== Task statement ==
Using the records below, transcribe word for word the stretch from the line that contains "Where should I click to: Click the blue" through the line that contains "Open the hamburger", both end lines included, and nothing else.

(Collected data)
——————
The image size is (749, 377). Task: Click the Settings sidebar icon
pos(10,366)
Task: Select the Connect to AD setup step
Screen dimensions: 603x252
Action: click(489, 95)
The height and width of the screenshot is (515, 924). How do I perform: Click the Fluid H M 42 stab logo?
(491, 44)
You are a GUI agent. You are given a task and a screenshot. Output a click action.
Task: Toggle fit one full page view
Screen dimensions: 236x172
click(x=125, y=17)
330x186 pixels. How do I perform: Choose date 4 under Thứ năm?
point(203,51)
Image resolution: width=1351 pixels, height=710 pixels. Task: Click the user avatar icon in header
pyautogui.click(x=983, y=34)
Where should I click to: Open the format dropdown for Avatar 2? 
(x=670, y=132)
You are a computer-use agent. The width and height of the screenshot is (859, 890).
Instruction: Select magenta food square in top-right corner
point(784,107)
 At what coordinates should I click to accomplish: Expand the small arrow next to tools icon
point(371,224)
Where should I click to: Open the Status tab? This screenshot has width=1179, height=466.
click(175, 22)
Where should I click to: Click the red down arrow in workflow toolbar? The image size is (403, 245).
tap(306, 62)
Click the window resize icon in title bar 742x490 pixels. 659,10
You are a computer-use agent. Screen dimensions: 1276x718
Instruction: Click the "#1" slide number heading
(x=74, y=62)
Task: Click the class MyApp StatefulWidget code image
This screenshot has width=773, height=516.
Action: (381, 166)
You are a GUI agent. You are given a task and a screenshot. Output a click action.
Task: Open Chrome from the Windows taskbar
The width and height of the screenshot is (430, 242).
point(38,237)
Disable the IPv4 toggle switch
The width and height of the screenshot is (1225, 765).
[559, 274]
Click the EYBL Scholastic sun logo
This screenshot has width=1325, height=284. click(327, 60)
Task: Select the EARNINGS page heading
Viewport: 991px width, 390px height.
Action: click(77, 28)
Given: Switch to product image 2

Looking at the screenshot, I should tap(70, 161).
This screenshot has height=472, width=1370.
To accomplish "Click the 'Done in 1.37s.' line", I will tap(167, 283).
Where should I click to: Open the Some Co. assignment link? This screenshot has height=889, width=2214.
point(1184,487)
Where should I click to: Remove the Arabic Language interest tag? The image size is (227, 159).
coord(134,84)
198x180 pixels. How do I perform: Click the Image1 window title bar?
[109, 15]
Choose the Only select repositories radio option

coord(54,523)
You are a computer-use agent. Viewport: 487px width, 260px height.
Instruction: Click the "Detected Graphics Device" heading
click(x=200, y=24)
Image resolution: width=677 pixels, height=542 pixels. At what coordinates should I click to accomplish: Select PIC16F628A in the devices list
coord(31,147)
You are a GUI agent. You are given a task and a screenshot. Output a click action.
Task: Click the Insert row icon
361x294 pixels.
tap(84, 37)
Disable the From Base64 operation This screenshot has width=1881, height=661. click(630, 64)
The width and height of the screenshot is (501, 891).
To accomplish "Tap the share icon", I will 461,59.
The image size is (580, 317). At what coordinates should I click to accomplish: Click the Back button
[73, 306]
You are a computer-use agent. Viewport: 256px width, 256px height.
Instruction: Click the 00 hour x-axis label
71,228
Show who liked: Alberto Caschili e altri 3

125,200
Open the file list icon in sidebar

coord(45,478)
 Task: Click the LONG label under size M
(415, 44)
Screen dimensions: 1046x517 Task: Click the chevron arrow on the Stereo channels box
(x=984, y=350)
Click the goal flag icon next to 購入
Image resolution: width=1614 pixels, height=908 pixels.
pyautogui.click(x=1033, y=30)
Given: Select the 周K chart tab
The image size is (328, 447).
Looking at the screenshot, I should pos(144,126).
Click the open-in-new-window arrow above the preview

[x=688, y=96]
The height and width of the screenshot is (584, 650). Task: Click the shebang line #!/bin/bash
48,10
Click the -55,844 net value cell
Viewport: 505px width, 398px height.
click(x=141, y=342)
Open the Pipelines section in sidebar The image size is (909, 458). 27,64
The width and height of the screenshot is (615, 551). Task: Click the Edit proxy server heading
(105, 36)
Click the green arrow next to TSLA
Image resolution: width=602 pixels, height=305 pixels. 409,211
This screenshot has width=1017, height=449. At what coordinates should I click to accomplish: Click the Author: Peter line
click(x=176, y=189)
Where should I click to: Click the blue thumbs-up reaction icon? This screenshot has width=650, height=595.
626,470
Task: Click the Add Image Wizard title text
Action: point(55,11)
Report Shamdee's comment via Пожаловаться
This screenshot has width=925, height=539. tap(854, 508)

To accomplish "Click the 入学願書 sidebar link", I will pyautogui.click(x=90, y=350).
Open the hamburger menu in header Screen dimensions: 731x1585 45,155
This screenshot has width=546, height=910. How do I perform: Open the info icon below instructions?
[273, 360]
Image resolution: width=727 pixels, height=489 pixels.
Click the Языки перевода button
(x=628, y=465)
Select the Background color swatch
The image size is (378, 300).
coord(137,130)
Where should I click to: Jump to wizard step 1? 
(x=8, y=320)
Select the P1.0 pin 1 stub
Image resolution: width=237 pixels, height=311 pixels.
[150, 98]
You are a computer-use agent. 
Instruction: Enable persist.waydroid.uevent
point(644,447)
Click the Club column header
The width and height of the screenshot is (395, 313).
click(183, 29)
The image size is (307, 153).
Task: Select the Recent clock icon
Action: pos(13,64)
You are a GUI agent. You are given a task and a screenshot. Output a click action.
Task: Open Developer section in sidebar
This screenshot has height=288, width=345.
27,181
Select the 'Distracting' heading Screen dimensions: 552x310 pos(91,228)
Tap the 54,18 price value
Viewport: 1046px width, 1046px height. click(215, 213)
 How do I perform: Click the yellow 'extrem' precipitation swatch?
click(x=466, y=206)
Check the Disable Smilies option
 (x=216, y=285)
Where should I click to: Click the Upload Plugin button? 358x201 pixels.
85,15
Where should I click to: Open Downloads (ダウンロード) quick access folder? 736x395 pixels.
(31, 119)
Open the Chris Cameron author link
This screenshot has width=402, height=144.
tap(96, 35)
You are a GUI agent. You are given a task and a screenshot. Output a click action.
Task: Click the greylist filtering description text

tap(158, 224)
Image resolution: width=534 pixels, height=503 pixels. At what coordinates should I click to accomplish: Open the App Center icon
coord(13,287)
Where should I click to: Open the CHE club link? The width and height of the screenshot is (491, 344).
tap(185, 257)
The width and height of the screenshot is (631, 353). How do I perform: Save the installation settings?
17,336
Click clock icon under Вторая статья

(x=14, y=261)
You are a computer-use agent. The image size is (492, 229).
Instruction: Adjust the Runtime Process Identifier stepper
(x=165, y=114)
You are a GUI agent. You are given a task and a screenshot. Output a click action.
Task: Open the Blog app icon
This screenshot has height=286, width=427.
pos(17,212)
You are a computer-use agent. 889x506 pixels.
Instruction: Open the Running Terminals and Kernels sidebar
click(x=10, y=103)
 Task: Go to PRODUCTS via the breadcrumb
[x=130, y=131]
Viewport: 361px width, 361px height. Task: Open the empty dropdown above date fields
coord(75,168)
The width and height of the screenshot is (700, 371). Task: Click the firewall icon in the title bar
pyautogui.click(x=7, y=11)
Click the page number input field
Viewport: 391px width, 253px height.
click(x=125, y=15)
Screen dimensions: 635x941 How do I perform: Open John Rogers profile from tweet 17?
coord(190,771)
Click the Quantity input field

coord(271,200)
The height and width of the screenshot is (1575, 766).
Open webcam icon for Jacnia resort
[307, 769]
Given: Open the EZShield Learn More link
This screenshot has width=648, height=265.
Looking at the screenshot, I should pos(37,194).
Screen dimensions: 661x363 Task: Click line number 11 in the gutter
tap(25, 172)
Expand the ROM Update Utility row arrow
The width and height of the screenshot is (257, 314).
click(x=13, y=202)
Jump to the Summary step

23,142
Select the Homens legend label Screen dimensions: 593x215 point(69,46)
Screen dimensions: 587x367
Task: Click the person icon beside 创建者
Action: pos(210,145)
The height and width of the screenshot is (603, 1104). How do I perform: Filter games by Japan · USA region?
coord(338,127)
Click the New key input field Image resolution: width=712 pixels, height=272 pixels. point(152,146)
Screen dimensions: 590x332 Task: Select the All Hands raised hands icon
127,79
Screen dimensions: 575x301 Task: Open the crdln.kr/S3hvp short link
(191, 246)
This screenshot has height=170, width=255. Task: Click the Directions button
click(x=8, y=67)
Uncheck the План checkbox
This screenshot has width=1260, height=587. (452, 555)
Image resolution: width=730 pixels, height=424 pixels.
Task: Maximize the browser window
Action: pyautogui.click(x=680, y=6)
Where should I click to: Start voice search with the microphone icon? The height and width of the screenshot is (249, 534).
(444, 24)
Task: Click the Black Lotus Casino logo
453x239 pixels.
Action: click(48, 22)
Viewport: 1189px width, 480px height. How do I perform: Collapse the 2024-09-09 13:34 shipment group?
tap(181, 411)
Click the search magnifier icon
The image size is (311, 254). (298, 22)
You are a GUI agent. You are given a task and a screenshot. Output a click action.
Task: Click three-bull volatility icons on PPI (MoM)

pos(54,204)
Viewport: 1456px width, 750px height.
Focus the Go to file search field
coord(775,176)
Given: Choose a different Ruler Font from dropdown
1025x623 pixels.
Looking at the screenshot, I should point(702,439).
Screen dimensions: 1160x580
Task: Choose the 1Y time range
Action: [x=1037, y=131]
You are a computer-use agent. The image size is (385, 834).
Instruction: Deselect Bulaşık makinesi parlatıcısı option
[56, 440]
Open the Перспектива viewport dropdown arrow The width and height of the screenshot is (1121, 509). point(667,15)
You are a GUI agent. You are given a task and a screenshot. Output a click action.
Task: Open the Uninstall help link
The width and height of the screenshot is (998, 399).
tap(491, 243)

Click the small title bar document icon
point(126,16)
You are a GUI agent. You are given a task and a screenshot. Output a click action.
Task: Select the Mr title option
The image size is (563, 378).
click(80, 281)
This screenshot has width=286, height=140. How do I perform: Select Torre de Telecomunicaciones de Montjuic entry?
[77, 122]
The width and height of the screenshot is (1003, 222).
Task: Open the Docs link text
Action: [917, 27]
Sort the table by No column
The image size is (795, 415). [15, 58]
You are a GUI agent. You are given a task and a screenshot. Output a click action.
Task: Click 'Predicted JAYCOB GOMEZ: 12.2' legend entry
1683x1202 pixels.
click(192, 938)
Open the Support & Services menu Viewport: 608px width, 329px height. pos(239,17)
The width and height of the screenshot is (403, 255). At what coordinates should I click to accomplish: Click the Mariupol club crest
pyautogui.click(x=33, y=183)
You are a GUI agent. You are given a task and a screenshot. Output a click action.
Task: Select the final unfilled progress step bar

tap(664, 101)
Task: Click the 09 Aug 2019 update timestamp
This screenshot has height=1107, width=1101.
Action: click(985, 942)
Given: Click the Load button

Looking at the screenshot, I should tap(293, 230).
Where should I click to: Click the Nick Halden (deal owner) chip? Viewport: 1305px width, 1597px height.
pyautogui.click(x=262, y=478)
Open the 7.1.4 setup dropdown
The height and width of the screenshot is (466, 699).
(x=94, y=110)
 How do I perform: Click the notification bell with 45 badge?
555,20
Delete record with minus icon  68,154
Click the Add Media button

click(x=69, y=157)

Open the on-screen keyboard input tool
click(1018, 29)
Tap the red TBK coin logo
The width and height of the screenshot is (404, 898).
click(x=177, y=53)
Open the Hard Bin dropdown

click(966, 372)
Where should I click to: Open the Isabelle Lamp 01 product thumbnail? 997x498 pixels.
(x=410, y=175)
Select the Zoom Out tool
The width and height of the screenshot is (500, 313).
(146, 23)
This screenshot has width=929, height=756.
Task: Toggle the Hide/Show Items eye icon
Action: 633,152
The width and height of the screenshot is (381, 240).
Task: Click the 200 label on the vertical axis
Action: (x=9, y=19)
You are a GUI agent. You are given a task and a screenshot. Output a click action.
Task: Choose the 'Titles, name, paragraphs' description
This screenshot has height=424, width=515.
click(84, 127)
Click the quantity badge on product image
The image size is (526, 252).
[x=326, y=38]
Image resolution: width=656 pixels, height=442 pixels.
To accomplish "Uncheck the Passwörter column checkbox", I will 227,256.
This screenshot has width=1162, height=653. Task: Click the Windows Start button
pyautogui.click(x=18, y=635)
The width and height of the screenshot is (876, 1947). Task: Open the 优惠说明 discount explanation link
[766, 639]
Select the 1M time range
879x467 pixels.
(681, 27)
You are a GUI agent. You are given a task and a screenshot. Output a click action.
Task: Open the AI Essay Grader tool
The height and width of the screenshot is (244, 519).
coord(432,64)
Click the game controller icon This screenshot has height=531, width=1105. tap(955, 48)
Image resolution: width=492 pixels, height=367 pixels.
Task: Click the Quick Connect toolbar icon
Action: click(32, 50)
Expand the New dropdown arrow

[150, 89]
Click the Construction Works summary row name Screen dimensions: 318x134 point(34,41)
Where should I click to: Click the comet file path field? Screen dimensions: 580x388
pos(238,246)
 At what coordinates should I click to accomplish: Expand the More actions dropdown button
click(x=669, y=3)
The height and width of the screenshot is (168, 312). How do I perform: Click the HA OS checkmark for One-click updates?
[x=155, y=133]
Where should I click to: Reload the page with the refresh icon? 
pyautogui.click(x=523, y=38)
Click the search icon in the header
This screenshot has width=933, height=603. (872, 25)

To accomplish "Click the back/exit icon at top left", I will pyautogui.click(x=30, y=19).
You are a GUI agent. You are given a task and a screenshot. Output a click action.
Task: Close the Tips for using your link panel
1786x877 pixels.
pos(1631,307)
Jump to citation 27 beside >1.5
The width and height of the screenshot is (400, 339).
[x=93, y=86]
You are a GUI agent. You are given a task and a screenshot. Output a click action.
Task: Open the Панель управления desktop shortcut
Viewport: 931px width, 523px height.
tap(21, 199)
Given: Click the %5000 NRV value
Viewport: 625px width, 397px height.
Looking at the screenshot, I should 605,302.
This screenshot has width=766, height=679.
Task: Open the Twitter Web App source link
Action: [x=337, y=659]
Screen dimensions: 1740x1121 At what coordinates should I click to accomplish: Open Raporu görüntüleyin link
——————
== Solved exercise ==
Where should I click to: Click the blue thumbs-up reaction icon? This screenshot has width=650, height=595.
626,470
Task: Click the Add Image Wizard title text
Action: point(55,11)
Report Shamdee's comment via Пожаловаться
This screenshot has width=925, height=539. tap(854, 508)

To accomplish "Click the 入学願書 sidebar link", I will pyautogui.click(x=90, y=350).
Open the hamburger menu in header Screen dimensions: 731x1585 45,155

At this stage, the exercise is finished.